Unlike Heinrich Kretschmayr 1905 in the first volume of his three-volume History of Venice . In connection with the war in the Levant , Kretschmayr brings in the new idea that the Doge might have had the ambition to revise the rejection of a hereditary monarchy that was enforced over a hundred years ago. It is true that the Doge did not appoint his son as his successor, but rather his son-in-law, but the Doge was probably accessible to such ideas at an advanced age. So the Doge led the fleet himself, while his sons “Leachino” and Domenico stayed behind as “Vice-Dogs” - Kretschmayr himself puts the word in quotation marks (p. 225). At the same time he considers Domenico to be the Doge's second son. "Glorious victor in three theaters of war, Domenico Michiele returned to Venice in June 1125, henceforth a great figure in patriotic history." The Doge's high position, perhaps also personal efforts, would have ensured that the Dogat of the family was retained in the female line , because his son-in-law Pietro Polani became his successor. In a comment, Kretschmayr sees nothing unusual in the substitution by his sons, similar to Enrico Dandolo , even if other authors claim that his substitution by his son " Renier Dandolo " was "contrary to common belief" (p. 492). Here the author is referring to a line of continuity, which was ineffective in the long term, but which had the potential to revive the traditional striving for hereditary rule, i.e. the establishment of a Dog dynasty.

swell

  • Luigi Lanfranchi (ed.): S. Giorgio Maggiore , vol. II, Venice 1968, n. 145, pp. 318-320, October 1124 ( Venice State Archives , San Giorgio Maggiore, b. 65, proc. 119).
  • Luigi Andrea Berto (Ed.) Historia ducum Venetorum (Testi storici veneziani: XI – XIII secolo), Padua 1999, pp. 4 f., 8–11.
  • Roberto Cessi , Fanny Bennato (eds.): Venetiarum historia vulgo Petro Iustiniano Iustiniani filio adiudicata , Venice 1964, pp. 2, 73, 92, 101-108, 256.

literature

Remarks

  1. Andrea Castagnetti : La società veneziana nel Medioevo , vol. I: Dai tribuni ai giudici , Verona 1992, p. 82.
  2. ^ Marco Pozza: Gli Atti originali della cancelleria veneziana. 1090-1198 , Il Cardo, 1994, p. 53; Luigi Lanfranchi : S. Giorgio Maggiore , Comitato per la pubblicazione delle fonti relative alla storia di Venezia, 1968, pp. 318-320, here: p. 320.
  3. ^ Ester Pastorello (Ed.): Andrea Dandolo, Chronica per extensum descripta aa. 460-1280 dC , (= Rerum Italicarum Scriptores XII, 1), Nicola Zanichelli, Bologna 1938, pp. 231-237 ( digitized, pp. 230 f. ).
  4. ^ Roberto Pesce (Ed.): Cronica di Venexia detta di Enrico Dandolo.
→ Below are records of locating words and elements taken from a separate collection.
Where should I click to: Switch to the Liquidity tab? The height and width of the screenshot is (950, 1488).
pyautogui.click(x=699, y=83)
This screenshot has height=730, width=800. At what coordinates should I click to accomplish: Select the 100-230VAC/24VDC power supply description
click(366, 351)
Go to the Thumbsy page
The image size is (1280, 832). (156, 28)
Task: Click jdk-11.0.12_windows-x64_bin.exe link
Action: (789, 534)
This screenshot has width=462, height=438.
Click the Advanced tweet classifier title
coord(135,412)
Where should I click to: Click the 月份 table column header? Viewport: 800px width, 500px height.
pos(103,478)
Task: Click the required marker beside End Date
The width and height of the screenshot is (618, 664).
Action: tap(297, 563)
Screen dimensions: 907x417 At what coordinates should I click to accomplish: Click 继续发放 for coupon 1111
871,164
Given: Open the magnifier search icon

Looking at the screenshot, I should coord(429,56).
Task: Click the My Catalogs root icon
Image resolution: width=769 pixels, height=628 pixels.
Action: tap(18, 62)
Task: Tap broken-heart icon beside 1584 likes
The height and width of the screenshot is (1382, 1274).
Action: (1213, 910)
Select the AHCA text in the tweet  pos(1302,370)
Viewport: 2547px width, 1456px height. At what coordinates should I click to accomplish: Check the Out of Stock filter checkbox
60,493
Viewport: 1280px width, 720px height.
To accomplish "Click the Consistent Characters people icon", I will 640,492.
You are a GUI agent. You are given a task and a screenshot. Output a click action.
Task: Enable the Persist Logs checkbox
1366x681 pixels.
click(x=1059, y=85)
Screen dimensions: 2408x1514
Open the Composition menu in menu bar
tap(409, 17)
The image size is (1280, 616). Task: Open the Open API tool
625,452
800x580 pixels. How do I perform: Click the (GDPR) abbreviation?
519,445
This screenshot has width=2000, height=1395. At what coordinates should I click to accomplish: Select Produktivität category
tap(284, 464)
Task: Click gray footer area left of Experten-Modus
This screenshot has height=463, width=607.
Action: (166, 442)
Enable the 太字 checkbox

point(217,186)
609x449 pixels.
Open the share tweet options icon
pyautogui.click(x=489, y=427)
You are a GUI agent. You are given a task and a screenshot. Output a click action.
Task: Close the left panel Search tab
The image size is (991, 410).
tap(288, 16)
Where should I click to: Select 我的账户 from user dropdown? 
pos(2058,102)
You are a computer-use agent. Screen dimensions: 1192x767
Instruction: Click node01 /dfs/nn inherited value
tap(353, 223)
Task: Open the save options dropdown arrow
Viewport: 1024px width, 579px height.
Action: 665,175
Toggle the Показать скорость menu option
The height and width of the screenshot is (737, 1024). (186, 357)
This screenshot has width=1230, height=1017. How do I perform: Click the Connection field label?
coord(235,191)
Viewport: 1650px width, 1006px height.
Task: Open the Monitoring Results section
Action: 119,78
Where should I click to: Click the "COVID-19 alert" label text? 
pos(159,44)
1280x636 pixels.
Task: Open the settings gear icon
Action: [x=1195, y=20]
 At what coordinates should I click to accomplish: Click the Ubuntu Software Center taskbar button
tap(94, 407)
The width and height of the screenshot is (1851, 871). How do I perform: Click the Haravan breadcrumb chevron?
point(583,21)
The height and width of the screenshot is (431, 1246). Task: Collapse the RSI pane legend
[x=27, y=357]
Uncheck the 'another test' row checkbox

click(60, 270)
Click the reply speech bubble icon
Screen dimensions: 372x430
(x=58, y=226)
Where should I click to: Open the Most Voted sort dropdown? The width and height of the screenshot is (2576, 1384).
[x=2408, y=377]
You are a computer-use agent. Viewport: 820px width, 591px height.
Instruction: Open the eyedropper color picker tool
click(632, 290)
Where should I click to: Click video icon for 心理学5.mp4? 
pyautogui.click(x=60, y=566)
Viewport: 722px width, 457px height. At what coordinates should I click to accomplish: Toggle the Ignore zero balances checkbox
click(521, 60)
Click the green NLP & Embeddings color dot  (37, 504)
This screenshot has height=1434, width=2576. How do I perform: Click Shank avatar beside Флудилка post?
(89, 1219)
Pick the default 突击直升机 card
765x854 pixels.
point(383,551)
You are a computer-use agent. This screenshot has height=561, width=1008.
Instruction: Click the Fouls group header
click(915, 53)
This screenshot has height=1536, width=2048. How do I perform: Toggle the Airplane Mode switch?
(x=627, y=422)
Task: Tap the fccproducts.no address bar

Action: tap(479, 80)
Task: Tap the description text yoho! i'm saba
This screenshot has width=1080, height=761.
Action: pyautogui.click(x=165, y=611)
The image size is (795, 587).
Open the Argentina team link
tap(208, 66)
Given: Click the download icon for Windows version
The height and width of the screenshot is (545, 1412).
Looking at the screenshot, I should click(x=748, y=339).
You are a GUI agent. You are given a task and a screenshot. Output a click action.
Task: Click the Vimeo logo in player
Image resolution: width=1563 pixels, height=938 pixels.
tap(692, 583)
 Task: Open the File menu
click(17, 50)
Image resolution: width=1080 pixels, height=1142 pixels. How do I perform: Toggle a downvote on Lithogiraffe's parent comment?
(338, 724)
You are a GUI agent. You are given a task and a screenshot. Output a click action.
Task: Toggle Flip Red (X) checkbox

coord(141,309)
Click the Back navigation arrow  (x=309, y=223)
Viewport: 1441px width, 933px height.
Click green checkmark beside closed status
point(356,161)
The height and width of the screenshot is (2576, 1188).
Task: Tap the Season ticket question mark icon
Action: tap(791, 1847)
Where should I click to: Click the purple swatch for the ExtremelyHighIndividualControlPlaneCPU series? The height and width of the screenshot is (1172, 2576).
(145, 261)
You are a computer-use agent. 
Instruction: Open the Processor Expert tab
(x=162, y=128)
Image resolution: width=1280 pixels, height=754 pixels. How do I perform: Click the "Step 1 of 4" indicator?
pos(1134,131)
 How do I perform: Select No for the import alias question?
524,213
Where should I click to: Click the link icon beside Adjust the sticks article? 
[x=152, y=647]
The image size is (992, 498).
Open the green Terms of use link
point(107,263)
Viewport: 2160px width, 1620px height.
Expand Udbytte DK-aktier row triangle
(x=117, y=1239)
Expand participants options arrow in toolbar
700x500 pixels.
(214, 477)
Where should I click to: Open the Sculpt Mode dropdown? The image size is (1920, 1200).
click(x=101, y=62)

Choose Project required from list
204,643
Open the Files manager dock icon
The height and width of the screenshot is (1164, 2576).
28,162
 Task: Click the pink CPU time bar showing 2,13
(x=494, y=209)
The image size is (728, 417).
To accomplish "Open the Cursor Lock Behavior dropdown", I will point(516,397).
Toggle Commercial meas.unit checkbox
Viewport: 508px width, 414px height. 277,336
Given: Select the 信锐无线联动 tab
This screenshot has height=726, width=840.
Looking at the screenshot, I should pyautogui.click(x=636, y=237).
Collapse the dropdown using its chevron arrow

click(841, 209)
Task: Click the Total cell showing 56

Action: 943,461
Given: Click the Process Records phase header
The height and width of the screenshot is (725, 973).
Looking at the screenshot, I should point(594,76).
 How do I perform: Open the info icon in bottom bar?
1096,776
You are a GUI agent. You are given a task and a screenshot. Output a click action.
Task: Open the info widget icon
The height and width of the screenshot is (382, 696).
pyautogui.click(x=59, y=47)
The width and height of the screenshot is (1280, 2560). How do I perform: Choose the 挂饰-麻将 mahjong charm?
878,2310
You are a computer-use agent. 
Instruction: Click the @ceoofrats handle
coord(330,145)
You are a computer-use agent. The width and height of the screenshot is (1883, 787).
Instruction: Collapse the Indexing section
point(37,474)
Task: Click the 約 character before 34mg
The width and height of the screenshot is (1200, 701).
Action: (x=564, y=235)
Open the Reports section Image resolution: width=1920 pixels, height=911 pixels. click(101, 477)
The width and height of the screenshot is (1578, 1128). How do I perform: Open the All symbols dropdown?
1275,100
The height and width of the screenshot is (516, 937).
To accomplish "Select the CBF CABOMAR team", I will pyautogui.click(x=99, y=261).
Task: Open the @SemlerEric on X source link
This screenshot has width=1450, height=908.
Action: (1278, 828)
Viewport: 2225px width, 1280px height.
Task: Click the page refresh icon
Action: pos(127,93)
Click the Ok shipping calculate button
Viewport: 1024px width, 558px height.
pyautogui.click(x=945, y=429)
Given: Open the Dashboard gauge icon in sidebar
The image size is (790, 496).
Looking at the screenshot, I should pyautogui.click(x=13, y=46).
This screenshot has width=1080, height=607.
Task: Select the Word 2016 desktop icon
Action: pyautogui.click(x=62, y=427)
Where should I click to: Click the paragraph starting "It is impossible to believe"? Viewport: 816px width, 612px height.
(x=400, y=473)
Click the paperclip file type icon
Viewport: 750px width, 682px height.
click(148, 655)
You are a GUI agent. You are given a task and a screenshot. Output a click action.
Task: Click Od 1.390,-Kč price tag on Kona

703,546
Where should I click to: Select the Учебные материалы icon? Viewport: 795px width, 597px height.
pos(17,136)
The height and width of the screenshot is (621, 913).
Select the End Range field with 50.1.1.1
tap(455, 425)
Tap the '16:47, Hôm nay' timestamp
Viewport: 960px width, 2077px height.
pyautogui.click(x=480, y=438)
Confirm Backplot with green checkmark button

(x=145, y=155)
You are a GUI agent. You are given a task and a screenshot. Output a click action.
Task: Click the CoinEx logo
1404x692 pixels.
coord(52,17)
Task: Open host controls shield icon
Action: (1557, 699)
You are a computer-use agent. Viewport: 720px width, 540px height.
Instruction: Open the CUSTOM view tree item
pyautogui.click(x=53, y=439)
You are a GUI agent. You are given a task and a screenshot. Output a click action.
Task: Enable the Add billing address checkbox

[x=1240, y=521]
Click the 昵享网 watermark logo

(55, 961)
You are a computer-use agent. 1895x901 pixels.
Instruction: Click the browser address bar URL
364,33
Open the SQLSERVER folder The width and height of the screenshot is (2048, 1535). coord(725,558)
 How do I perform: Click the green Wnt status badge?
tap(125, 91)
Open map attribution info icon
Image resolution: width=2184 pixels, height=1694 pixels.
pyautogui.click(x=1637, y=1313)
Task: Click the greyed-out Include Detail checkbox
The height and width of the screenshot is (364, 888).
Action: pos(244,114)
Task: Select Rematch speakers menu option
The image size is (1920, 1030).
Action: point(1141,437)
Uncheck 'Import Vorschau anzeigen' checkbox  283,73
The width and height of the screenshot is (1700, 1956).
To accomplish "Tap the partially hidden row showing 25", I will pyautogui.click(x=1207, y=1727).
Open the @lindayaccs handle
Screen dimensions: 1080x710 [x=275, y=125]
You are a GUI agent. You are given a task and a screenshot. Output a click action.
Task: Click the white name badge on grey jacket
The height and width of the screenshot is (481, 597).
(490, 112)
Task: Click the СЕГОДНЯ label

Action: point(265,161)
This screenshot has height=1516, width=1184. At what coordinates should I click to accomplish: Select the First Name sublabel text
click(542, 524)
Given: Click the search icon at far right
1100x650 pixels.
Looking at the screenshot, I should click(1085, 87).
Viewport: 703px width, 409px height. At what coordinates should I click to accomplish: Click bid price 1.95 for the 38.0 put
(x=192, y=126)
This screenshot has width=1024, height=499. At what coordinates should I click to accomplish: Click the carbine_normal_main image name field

Origini - 1362 , Centro di Studi Medievali e Rinascimentali “Emmanuele Antonio Cicogna”, Venice 2010, pp. 58–60.
  5. Pietro Marcello : Vite de'prencipi di Vinegia in the translation by Lodovico Domenichi, Marcolini, 1558, pp. 62-65 ( digitized version ).
  6. Heinrich Kellner : Chronica that is Warhaffte actual and short description, all life in Venice , Frankfurt 1574, p. 25v – 27r ( digitized, p. 25v ).
  7. Alessandro Maria Vianoli : Der Venetianischen Herthaben life / government, and withering / from the first Paulutio Anafesto an / bit on the now-ruling Marcum Antonium Justiniani , Nuremberg 1686, pp. 200-208 ( digitized ).
  8. ^ Emmanuele Antonio Cicogna : Delle Inscrizioni Veneziane , Vol. IV, Venice 1834, p. 297, note 67.
  9. Historiarum insulae S. Georgii Maioris prope Venetias positae libri tres Fortunato Ulmo Veneto Cassinensi , BMV: Ms. lat. IX, 177 (after: Sabine Engel: An adulteress among monks. Rocco Marconis Adultera (c. 1516) by San Giorgio Maggiore, Venice , in: Daphnis 32 (2003) 399-434, here: p. 405.) Olmo published 1612 De translatione corporis S. Pauli martyris è Constantinopoli Venetias ad Monasterium S. Georgii Maioris ( digital copy ).
  10. ^ Heinrich Kretschmayr : History of Venice , 3 vol., Vol. 1, Gotha 1905, pp. 225, 492 ( digitized , pages 48 to 186 are missing!).